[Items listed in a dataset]
/---

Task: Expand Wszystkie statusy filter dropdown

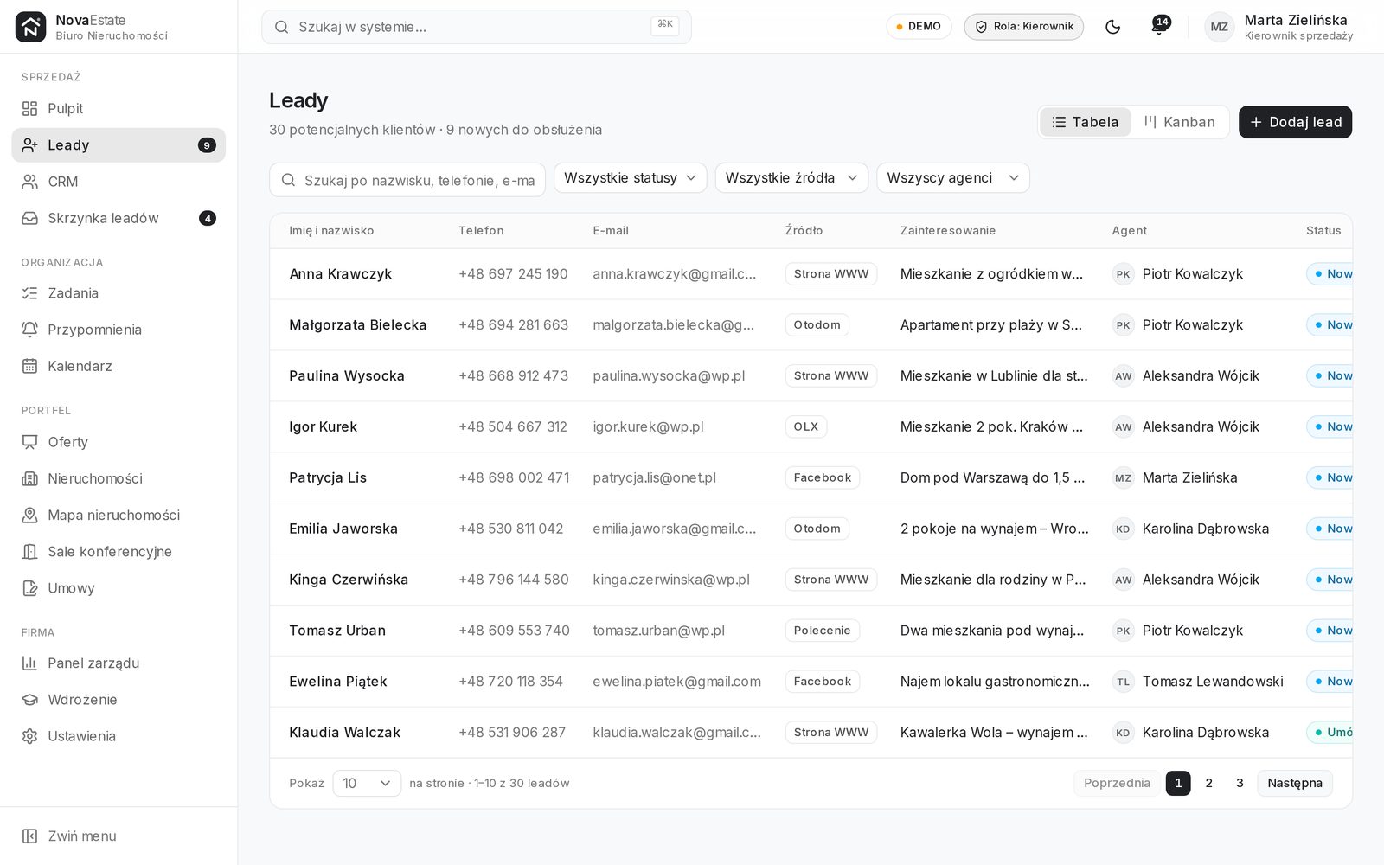Action: (630, 178)
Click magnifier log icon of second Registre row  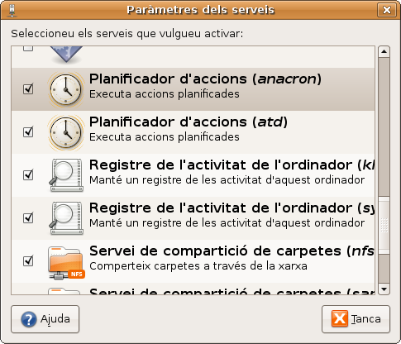coord(66,218)
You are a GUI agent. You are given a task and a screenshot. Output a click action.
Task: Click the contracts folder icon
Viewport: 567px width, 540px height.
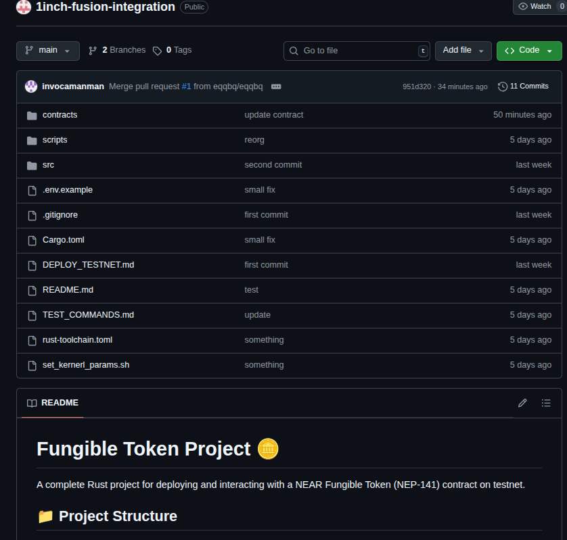pyautogui.click(x=32, y=115)
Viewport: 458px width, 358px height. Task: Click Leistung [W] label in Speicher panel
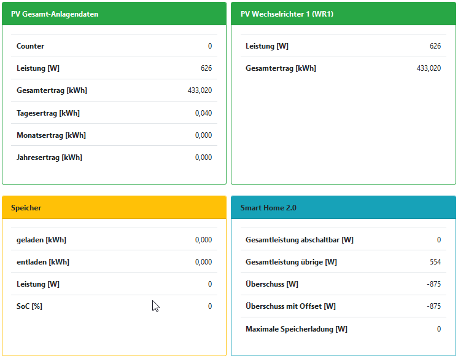click(x=37, y=284)
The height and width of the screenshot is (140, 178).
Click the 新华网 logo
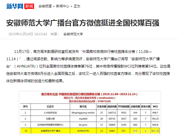click(15, 6)
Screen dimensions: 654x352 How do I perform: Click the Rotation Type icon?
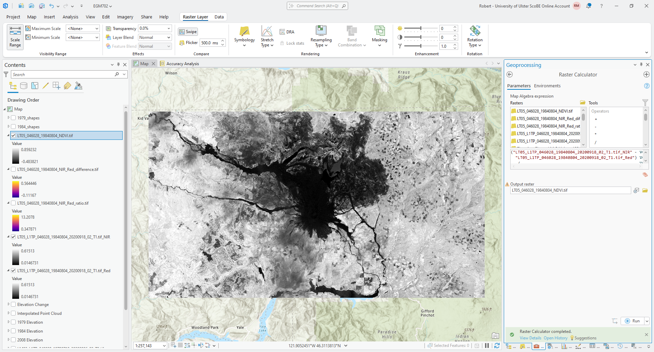474,31
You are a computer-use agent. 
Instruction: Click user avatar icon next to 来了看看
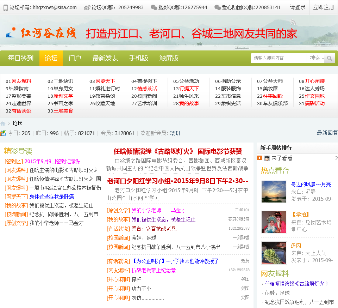coord(267,158)
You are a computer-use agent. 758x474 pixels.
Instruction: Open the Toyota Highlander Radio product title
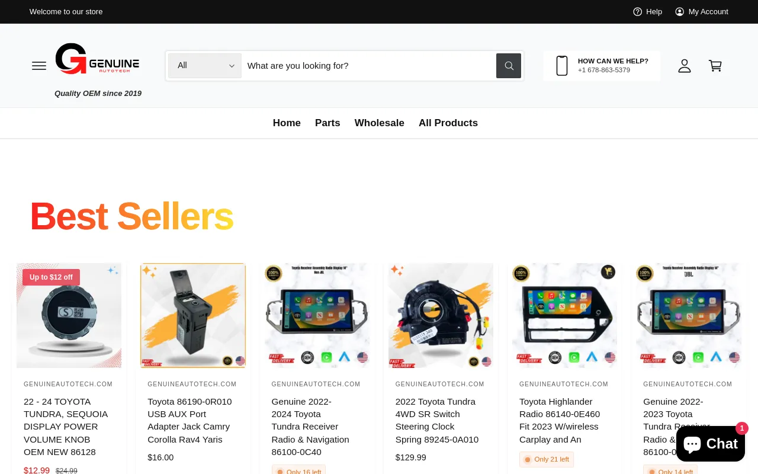(x=560, y=420)
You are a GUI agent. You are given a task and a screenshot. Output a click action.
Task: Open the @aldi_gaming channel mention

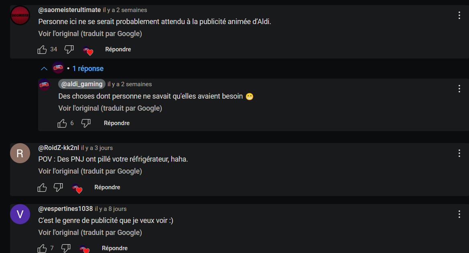pyautogui.click(x=82, y=84)
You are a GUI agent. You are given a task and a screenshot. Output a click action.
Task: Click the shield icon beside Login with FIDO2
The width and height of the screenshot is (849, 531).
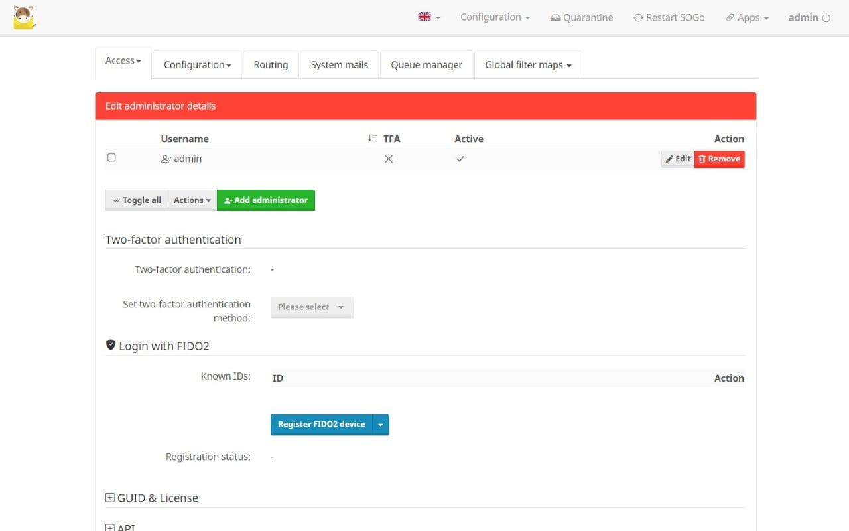coord(111,344)
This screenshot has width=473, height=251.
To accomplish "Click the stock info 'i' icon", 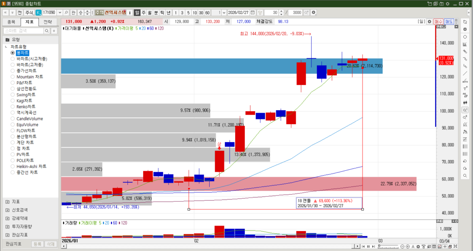I will click(130, 12).
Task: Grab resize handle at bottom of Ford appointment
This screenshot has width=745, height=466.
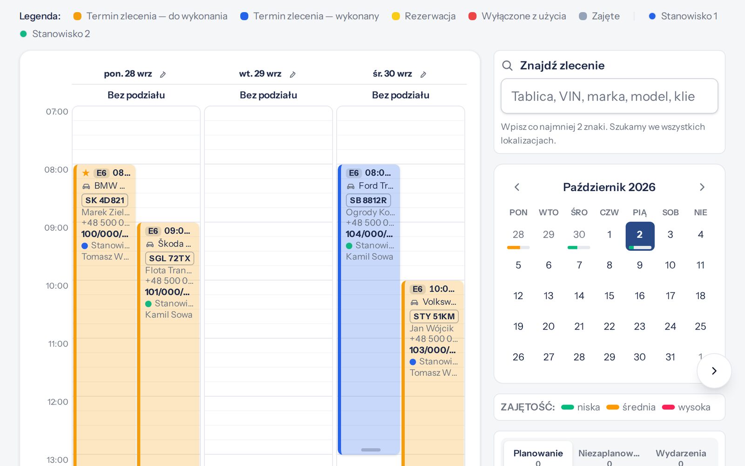Action: click(371, 450)
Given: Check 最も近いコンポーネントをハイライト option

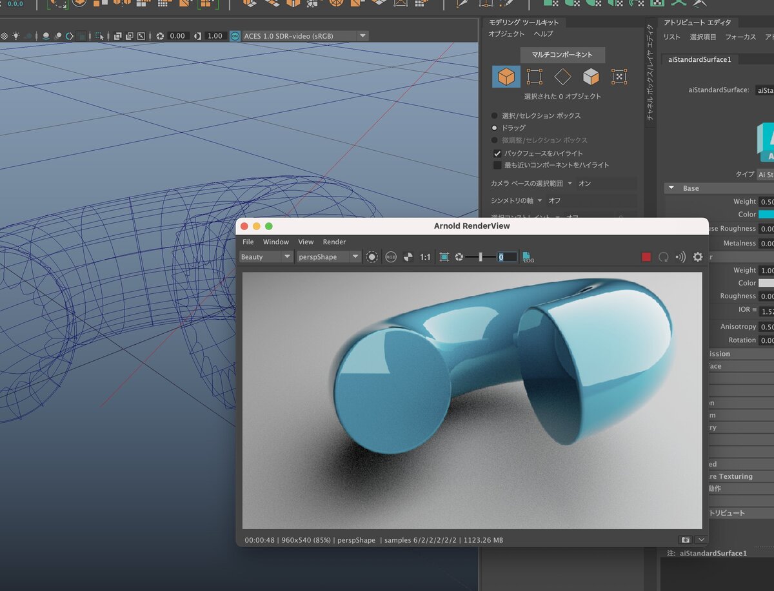Looking at the screenshot, I should pyautogui.click(x=497, y=165).
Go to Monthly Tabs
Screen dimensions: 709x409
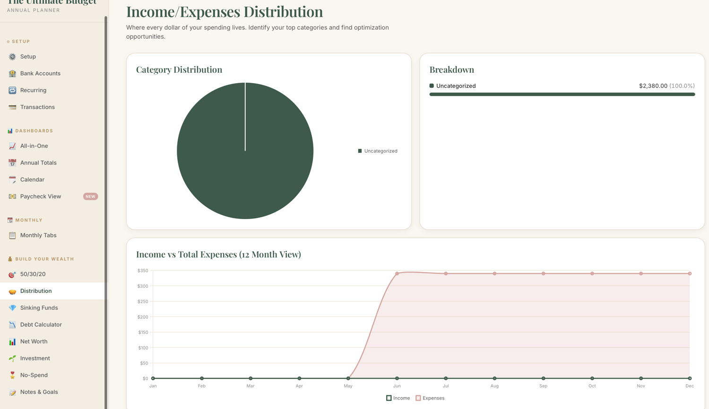53,235
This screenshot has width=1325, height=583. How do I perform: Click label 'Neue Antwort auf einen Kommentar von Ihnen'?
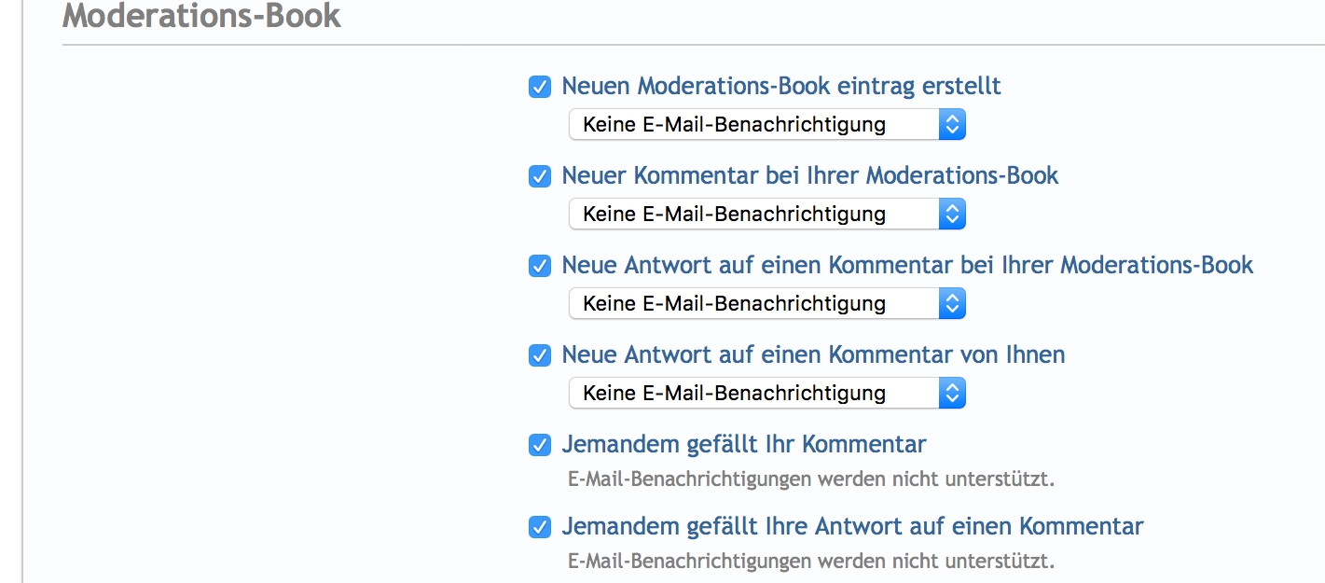[x=813, y=354]
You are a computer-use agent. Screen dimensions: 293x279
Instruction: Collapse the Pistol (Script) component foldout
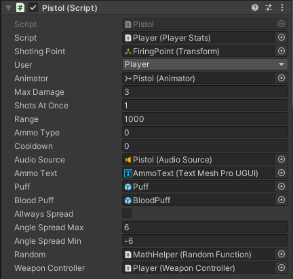(x=9, y=8)
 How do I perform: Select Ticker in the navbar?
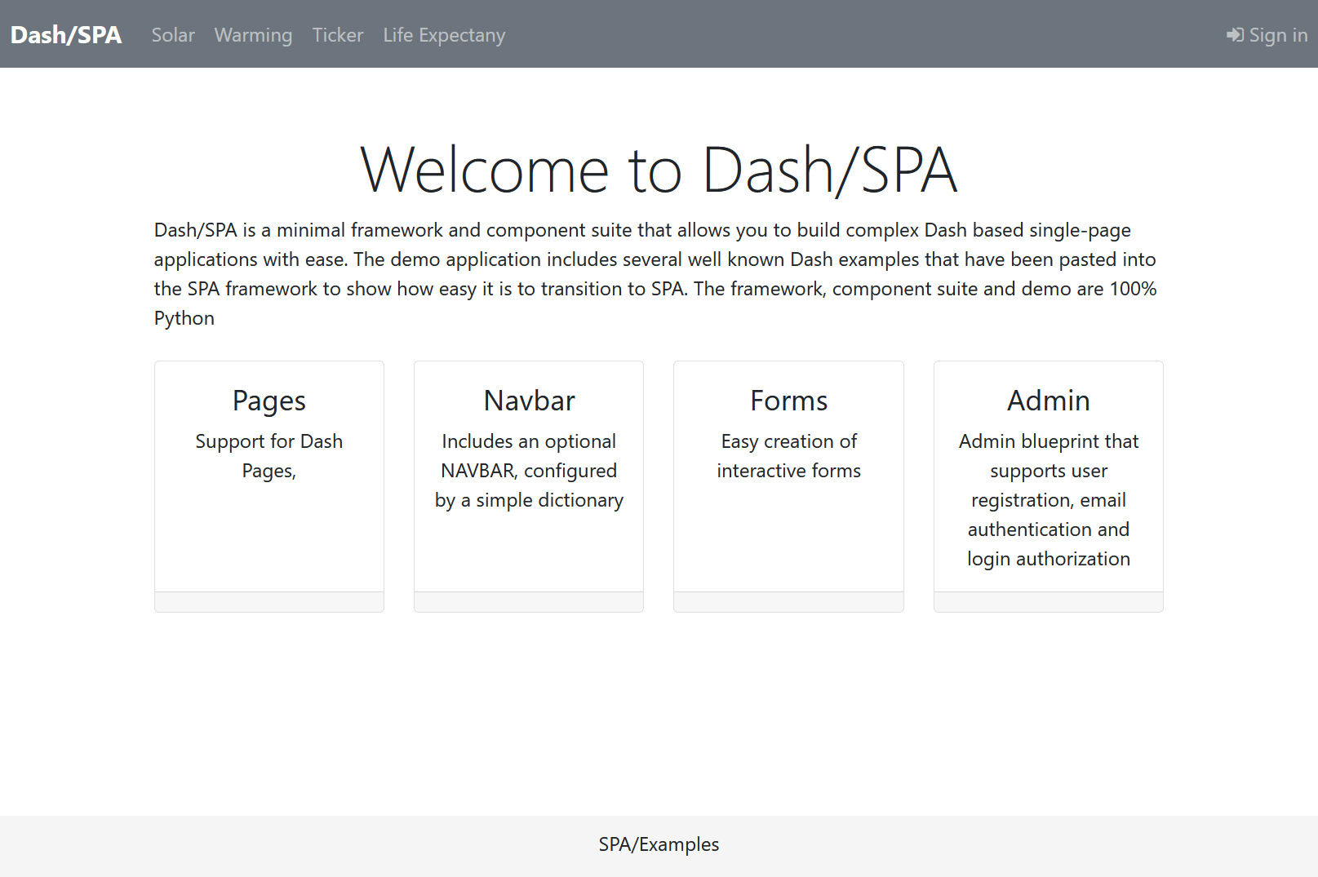338,35

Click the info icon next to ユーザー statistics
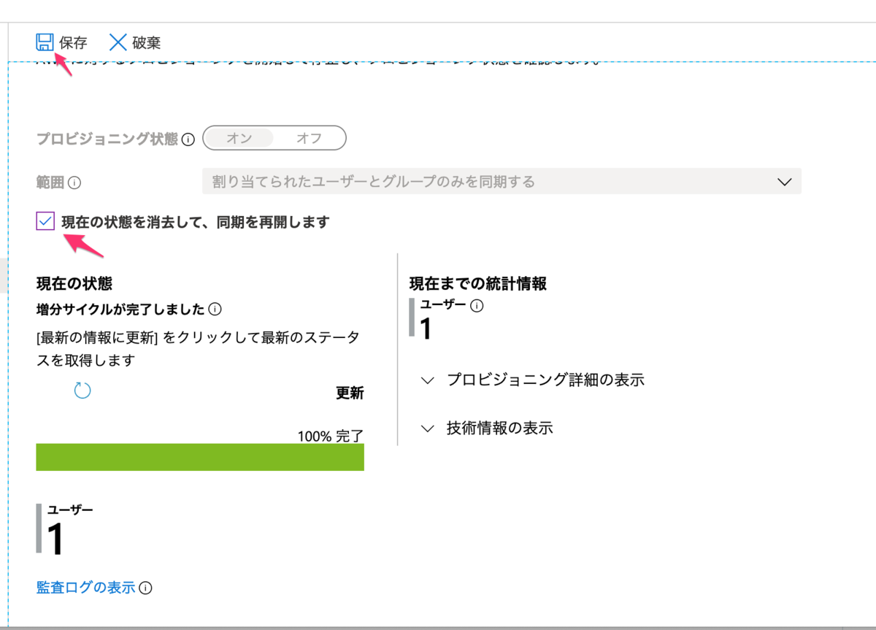pyautogui.click(x=475, y=307)
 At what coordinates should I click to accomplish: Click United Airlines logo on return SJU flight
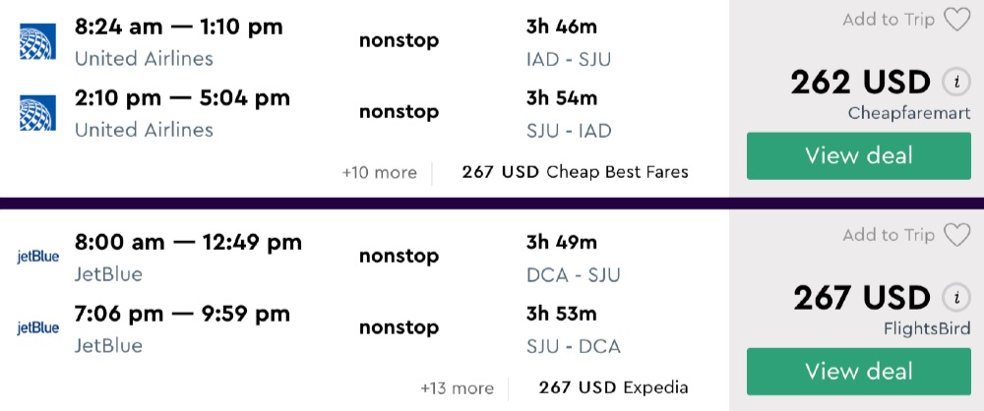click(37, 113)
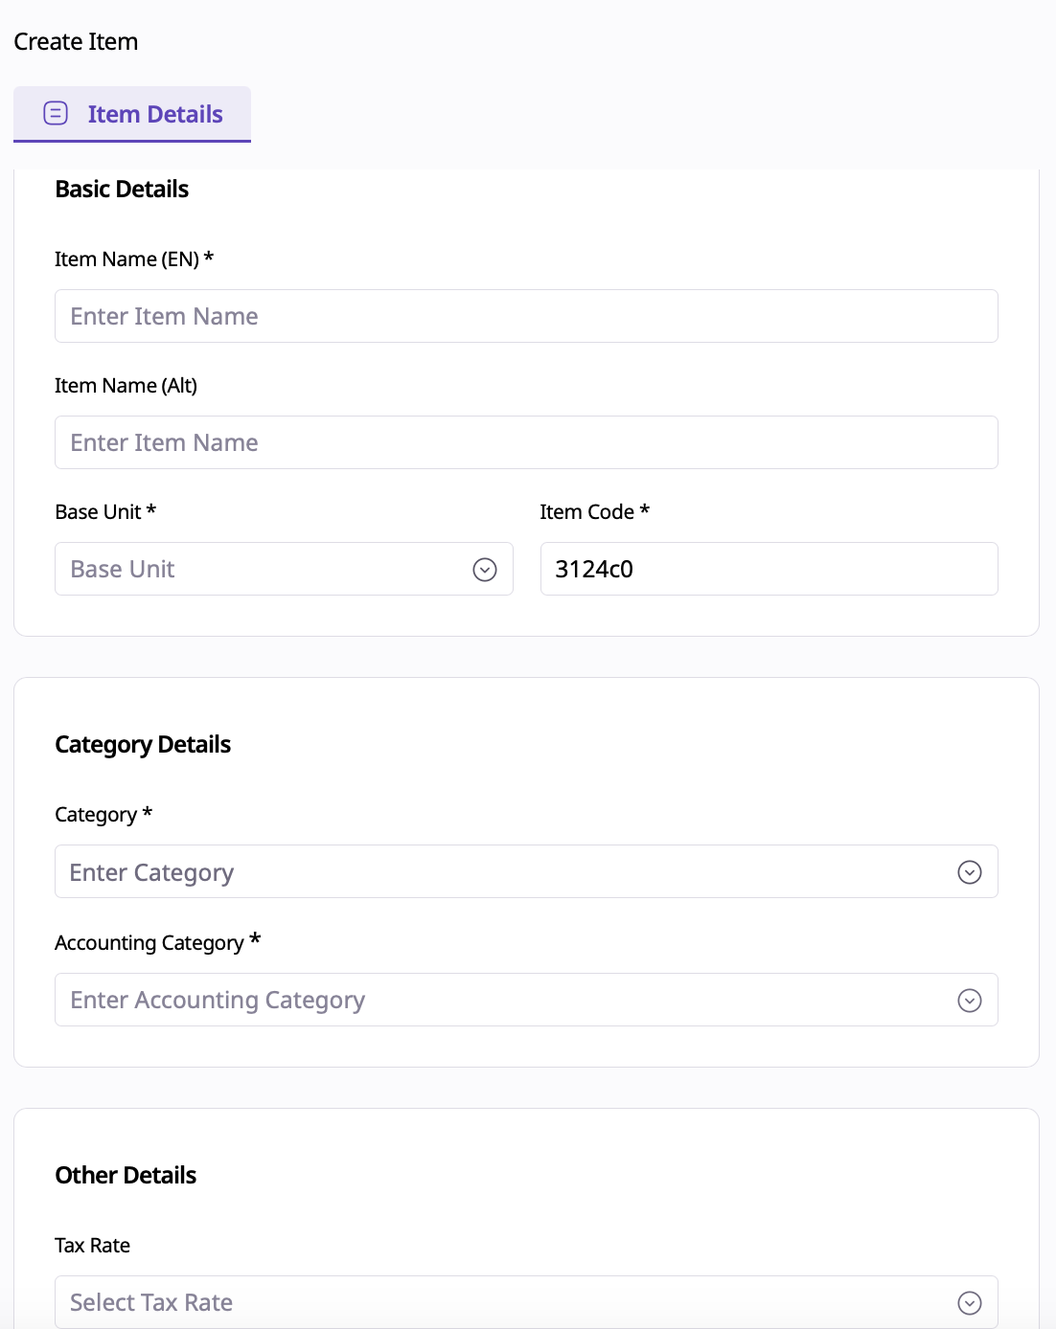Open the Enter Accounting Category dropdown
Viewport: 1056px width, 1329px height.
coord(508,1000)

\---

## Work to complete
Pick each line holding "computer" out of the entries above and return it.

## Response for this exercise
You are a computer-use agent. 
You are a computer-use agent. 758x474 pixels.
You are a computer-use agent. Screen dimensions: 293x279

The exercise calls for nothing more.